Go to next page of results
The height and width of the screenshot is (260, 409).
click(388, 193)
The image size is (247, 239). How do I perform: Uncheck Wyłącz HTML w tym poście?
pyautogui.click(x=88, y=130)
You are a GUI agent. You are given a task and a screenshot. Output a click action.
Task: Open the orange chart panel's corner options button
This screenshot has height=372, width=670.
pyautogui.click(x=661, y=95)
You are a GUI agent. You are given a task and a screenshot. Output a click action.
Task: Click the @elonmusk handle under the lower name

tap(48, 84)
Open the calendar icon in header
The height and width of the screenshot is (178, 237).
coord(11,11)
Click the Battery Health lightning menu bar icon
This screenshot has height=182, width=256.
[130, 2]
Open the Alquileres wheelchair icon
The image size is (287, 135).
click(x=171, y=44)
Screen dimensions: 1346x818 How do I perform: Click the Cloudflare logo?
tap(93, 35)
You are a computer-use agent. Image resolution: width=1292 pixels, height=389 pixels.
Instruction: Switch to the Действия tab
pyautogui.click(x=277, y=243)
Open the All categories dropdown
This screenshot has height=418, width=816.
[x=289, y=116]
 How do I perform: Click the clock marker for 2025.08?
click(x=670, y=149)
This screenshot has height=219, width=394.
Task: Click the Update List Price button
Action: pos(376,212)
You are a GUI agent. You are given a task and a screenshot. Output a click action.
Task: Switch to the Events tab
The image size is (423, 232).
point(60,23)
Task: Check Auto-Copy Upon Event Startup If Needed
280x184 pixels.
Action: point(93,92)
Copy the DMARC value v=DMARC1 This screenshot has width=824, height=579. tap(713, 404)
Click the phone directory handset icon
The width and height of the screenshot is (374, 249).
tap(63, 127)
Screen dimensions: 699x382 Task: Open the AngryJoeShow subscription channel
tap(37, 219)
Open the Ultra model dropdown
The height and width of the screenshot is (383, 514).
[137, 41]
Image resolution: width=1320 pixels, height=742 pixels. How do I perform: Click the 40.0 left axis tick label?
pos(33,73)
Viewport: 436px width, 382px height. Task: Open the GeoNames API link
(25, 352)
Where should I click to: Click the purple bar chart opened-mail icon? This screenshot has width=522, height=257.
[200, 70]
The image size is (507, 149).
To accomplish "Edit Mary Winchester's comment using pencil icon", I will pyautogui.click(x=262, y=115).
******************************
** What to work on **
Nothing but the lines from the line with "Copy the DMARC" to the last line of the listing above should appear; please retype them exactly, both ends included.

** Solution to the problem **
Copy the DMARC value v=DMARC1 This screenshot has width=824, height=579. tap(713, 404)
Click the phone directory handset icon
The width and height of the screenshot is (374, 249).
tap(63, 127)
Screen dimensions: 699x382 Task: Open the AngryJoeShow subscription channel
tap(37, 219)
Open the Ultra model dropdown
The height and width of the screenshot is (383, 514).
[137, 41]
Image resolution: width=1320 pixels, height=742 pixels. How do I perform: Click the 40.0 left axis tick label?
pos(33,73)
Viewport: 436px width, 382px height. Task: Open the GeoNames API link
(25, 352)
Where should I click to: Click the purple bar chart opened-mail icon? This screenshot has width=522, height=257.
[200, 70]
The image size is (507, 149).
To accomplish "Edit Mary Winchester's comment using pencil icon", I will pyautogui.click(x=262, y=115).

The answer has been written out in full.